DATA FOR PROCESSING

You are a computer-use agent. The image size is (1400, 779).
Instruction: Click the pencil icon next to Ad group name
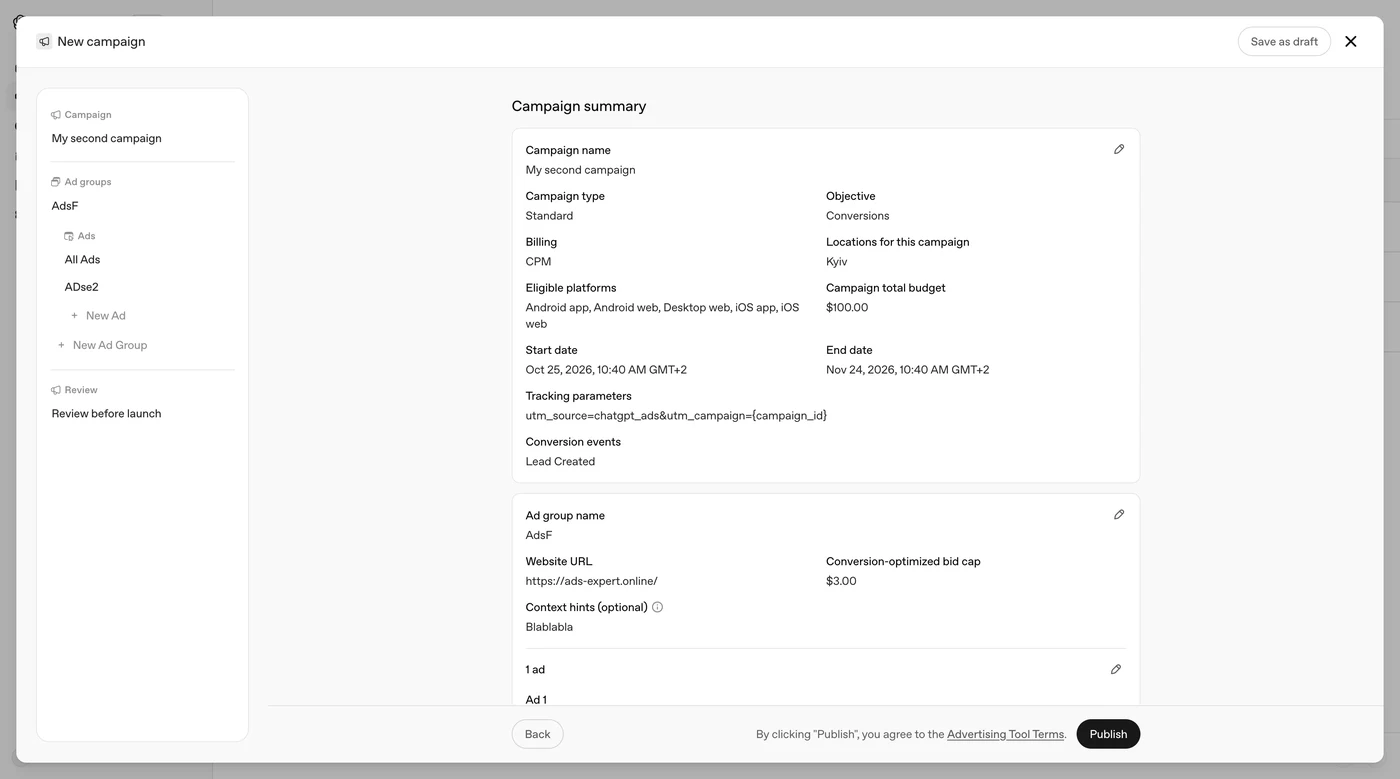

--

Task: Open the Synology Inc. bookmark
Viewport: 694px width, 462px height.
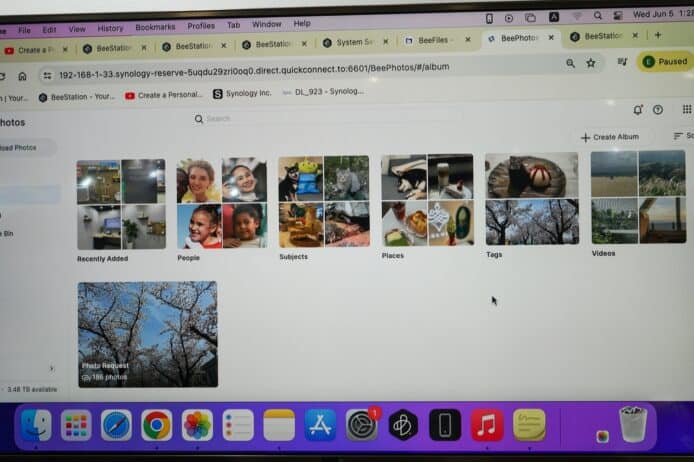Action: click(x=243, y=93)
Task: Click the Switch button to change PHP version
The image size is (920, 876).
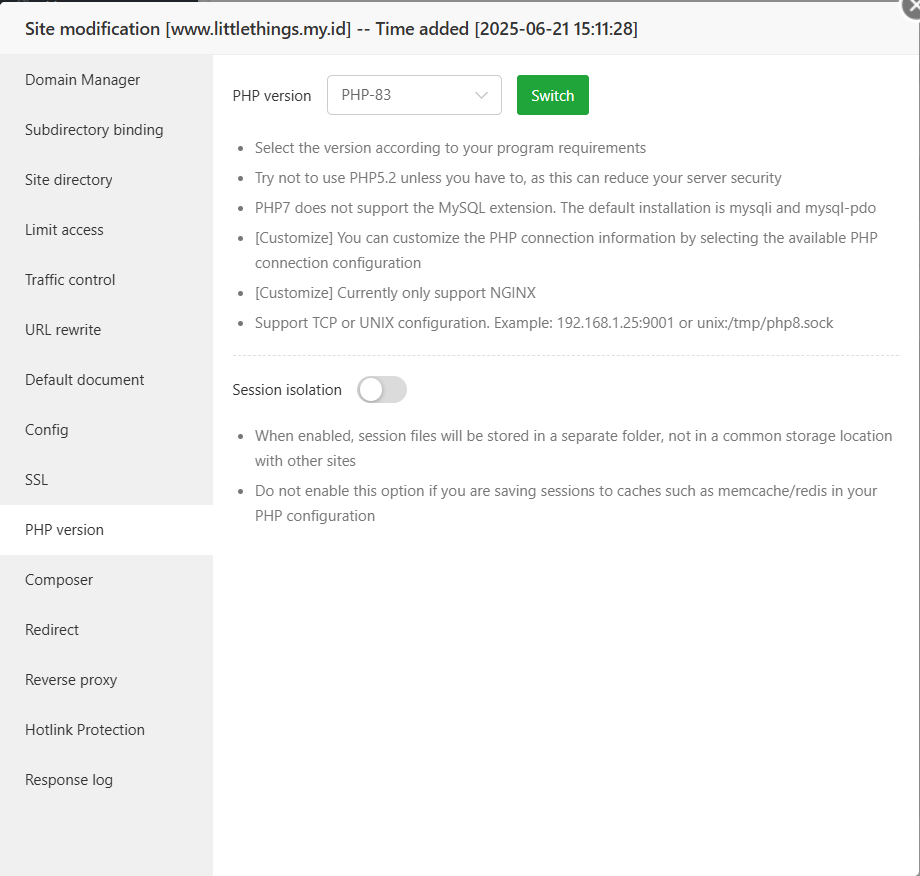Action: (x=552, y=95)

* * *

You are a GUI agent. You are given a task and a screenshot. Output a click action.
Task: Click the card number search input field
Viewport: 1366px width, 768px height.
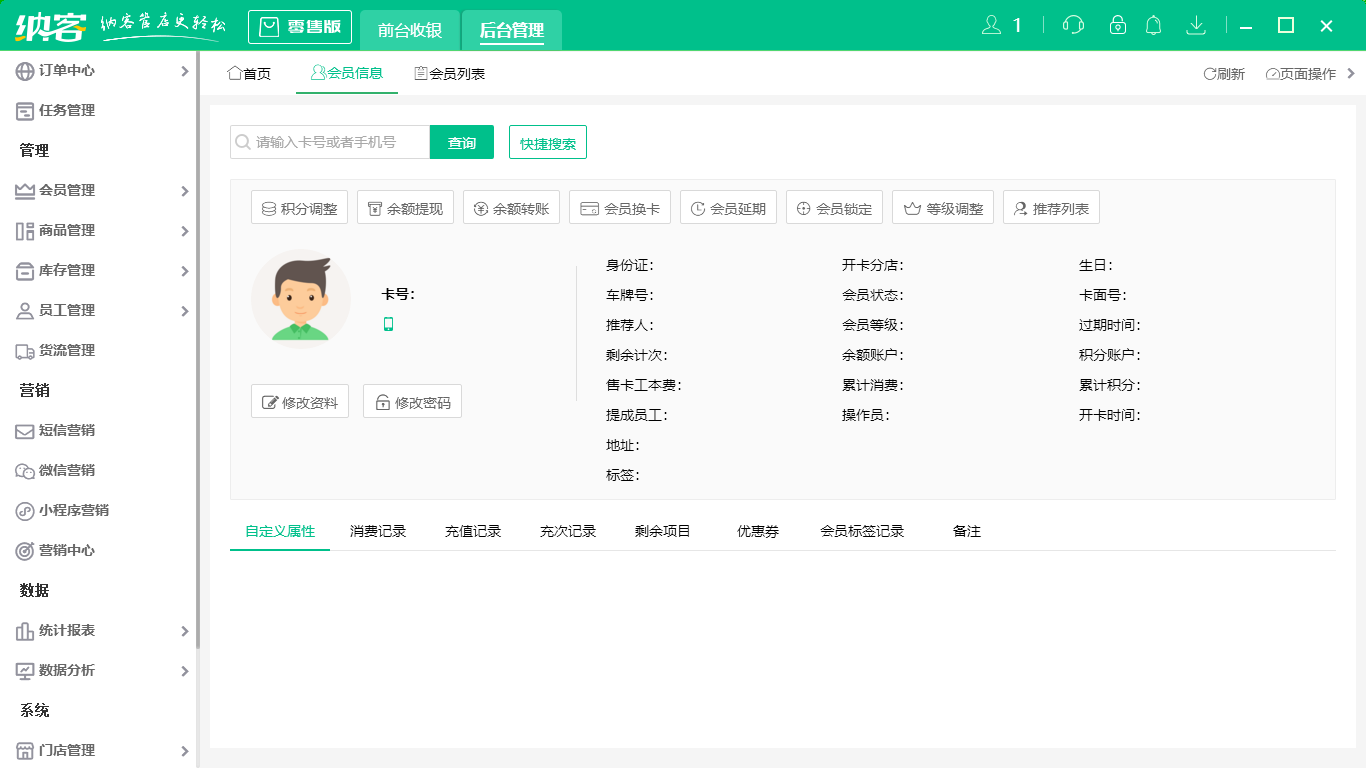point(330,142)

ACTIVITY
Using the records above, count the lines that hold the string "agent", and give back only the result.

SOLUTION TO THIS EXERCISE
2